Il nome è ancora top secret, ma si tratta comunque di una personalità di alto spessore nazionale. Ultimi giorni necessari per chiudere le liste dei candidati al consiglio Comunale, ma anche il centrosinistra è al lavoro per creare la squadra di assessori da affiancare ad Antonio Saitta. Quattro dei sette nomi che comporranno la futura Giunta dovranno già essere indicati al momento della consegna delle liste, lo stesso Saitta vorrebbe proporre già al entro il 15 maggio un nome forte, una personalità di spicco in ambito accademico a cui dovrebbe andare l’assessorato più pesante, vale a dire quello al Bilancio.

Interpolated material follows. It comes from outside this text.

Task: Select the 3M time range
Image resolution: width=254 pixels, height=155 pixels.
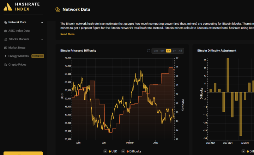Action: pyautogui.click(x=156, y=51)
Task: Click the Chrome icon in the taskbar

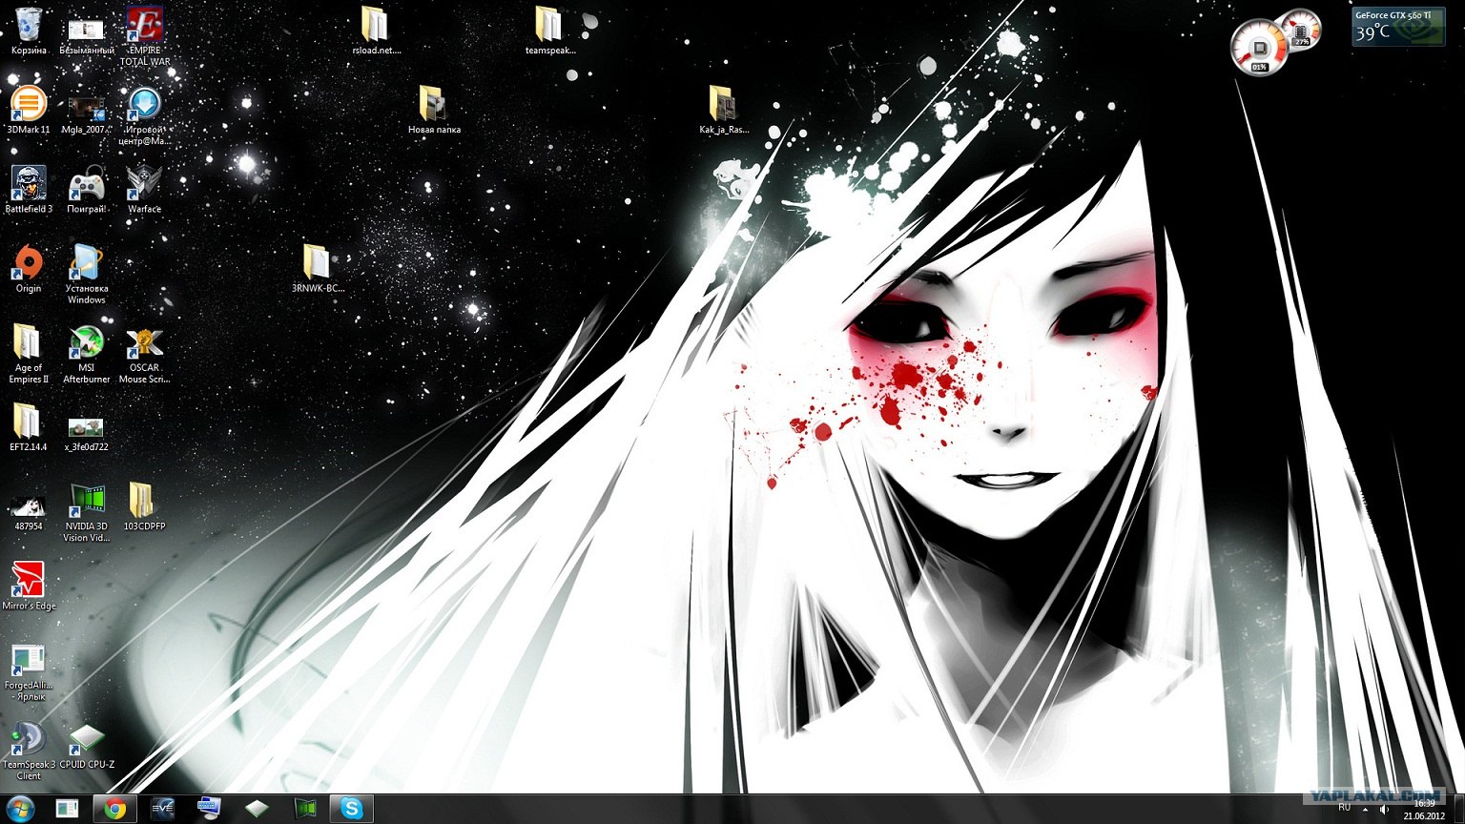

Almeno queste sarebbero le intenzioni di Saitta, che da diversi giorni marca a uomo il diretto interessato, su cui regna il massimo riserbo, ma la cui presenza potrebbe dare lustro all’eventuale Giunta, ma soprattutto  far aumentare l’audience elettorale del progetto politico del centrosinistra che ha ormai assorbito la batosta del 4 marzo. Per il grande nome sarebbe comunque il primo assessore che sia espressione diretta dello stesso Saitta, che in caso di vittoria sceglierebbe un altro nome, portando così a due il numero di assessori dichiaratamente “suoi”. Poi toccherà al resto della coalizione indicare i nomi, le figure ritenute politicamente e professionalmente più adatte per ricoprire gli assessorati, anche se molto dipenderà dalla percentuale raggiunta da ogni singola lista.

Chi è già certa del posto in Giunta è Maria Flavia Timbro, indicata come vicesindaco in quota LeU, mentre anche Sicilia Futura ha le idee molto chiare. I nomi indicati da Picciolo sono quelli di Nino Interdonato, già vicepresidente del Consiglio Comunale, e Piero Latona, ex sindaco di Villafranca che ha guidato per due mandati consecutivi. Da vedere le posizioni di Articolo Uno, ma anche di Impegno Civico, movimento nato dalla volontà dell’ex presidente dell’Ordine degli Architetti, Giovanni Lazzari, e dell’ex assessore provinciale, Michele Bisignano.